Birstall’s name is derived from the Old English byrh and stall meaning a fortified site. The town is not mentioned in the Domesday Book but is alluded to as one of two settlements in Gomersal. Pigot’s National Commercial Directory for 1828–29 listed it as one of the four villages which make up the township of Gomersal. The hill fort itself would have been situated high above the town, to one side of the present-day Raikes Lane, which heads towards Gildersome, and onto Leeds.

In prehistoric days, trackways ran in various directions from one British settlement to another, one such settlement being on the top of Birstall Hill.

This site was chosen for its central location amongst the nearby waterways and its accessibility to and from other nearby hill forts, such as Castle Hill at Almondbury in Huddersfield and Barwick-in-Elmet, in Leeds.

Following the course of Fieldhead Lane towards Drighlington is the Roman road of Tong Street. This location would give Birstall a great geographical advantage, making it within easy reach of the main thoroughfares of ancient Yorkshire. 
A Roman tiled mosaic was unearthed at Birstall Smithies, a former early industrial slag smelting site, during excavations in 1965.


This and a hoard of Roman coins discovered at the foot of Carr Lane, on what was then Birstall Recreation Ground indicate quite succinctly as to the prehistoric origins of Birstall. These coins, which were discovered in the 18th century, dated from 192 to 268 AD.


A quarter of a mile up the hill from Birstall on Leeds Road, there was once a Roman watch tower. This observation point was built on the ridge or “brae” of the hill. One side overlooked the Birstall area, while the other looked downwards from Howden Clough and the valley towards upland Morley.
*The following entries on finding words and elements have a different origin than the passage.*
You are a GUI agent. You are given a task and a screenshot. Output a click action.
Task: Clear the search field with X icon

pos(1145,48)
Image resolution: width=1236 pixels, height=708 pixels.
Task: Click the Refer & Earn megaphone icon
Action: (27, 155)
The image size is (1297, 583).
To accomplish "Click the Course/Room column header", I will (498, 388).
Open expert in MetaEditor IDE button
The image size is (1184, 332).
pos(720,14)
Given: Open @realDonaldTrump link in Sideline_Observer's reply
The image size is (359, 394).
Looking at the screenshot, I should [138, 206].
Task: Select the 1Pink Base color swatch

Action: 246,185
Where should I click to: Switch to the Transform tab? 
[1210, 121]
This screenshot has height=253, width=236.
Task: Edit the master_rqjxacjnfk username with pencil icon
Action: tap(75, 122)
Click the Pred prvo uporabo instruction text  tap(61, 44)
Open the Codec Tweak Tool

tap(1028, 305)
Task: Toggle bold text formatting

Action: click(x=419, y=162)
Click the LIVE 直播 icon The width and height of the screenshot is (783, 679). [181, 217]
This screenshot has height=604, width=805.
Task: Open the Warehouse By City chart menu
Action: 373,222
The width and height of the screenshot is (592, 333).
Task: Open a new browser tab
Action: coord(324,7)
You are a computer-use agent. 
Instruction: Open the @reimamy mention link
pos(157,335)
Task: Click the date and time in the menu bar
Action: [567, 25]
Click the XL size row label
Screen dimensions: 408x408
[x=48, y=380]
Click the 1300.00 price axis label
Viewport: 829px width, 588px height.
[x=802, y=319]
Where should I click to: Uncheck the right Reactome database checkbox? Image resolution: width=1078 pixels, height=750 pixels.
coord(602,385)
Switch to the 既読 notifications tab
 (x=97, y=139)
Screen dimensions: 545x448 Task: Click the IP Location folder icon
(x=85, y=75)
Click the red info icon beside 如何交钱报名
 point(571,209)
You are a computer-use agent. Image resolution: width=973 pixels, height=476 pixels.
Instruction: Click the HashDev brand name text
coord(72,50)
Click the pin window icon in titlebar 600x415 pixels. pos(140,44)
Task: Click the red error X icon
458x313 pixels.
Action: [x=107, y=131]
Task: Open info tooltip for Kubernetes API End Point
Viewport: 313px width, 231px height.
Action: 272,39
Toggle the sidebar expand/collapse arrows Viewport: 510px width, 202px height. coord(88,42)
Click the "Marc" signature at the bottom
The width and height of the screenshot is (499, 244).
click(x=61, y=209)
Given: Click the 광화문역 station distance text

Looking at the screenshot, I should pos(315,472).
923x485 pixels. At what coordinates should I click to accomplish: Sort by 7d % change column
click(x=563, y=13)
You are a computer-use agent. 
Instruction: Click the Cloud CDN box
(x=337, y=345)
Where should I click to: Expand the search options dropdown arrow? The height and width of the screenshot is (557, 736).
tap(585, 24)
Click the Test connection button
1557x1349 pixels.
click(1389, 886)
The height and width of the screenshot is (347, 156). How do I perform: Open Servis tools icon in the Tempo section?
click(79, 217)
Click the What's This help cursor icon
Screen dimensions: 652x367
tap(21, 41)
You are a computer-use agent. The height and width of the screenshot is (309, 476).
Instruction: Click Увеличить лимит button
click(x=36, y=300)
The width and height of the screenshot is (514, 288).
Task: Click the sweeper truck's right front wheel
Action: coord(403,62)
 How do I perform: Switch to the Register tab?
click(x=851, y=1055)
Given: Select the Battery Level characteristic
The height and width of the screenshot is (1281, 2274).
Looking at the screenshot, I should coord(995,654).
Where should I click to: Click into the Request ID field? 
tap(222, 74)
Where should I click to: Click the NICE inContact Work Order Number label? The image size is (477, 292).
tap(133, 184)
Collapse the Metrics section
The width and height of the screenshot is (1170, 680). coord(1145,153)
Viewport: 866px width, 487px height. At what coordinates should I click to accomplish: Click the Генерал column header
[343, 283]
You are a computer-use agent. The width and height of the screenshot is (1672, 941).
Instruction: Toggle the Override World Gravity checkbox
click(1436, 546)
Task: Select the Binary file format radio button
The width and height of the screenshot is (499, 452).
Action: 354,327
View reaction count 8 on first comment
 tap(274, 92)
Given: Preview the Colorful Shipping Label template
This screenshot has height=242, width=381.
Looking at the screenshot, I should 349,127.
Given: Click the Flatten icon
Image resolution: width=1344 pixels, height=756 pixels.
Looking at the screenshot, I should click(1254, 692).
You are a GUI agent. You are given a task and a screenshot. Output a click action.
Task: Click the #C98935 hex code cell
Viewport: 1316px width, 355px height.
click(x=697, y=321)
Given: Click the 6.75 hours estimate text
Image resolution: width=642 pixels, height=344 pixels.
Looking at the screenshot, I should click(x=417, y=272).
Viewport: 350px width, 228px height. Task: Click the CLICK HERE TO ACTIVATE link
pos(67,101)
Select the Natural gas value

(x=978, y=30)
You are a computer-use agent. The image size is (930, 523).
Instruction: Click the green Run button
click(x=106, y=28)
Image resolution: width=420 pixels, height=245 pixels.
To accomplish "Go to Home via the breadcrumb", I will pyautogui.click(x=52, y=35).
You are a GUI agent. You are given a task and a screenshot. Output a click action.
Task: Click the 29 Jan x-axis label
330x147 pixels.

This watchtower was known in the early 20th century to the local inhabitants as the Brass Castle, a corruption of Brae Castle. It followed the line of other such structures built in West Yorkshire, atop prominent projecting ridges.

Birstall is the birthplace of Joseph Priestley, the discoverer of oxygen. Priestley was tutored extensively by the then Vicar of Birstall, an Edinburgh man with a keen interest in science. He was also a pupil at Batley Grammar School for Boys, founded in 1612 by the Rev. William Lee.


Also born here was John Nelson, a stonemason who was converted by John Wesley to Methodism whilst working in London and who returned to Birstall and became one of Wesley’s most important preachers. Birstall was prosperous before the Industrial Revolution, being within a small area that was a centre for the English white cloth industry. However, the Industrial Revolution saw extensive growth, and the architecture of the period still dominates today. The wider area became known as the Heavy Woollen District, although the decline in textile production has led to a decline in its usage; it is still used in local sport, however. 

Of this period is the cobbled marketplace with a statue of Priestley, which was erected in 1912 by public subscription and sculpted by Frances Darlington.

An 18th-century windmill stands in the grounds of Windmill Church of England Primary School (formerly St Saviour’s Junior School) and has provided local names such as ‘Windmill Estate’ and ‘Miller’s Croft’. The Black Bull Inn is situated behind St Peter’s Church on Kirkgate. Its upstairs room was once used as a magistrate’s court for Birstall and Gomersal, and is now Grade 2 listed.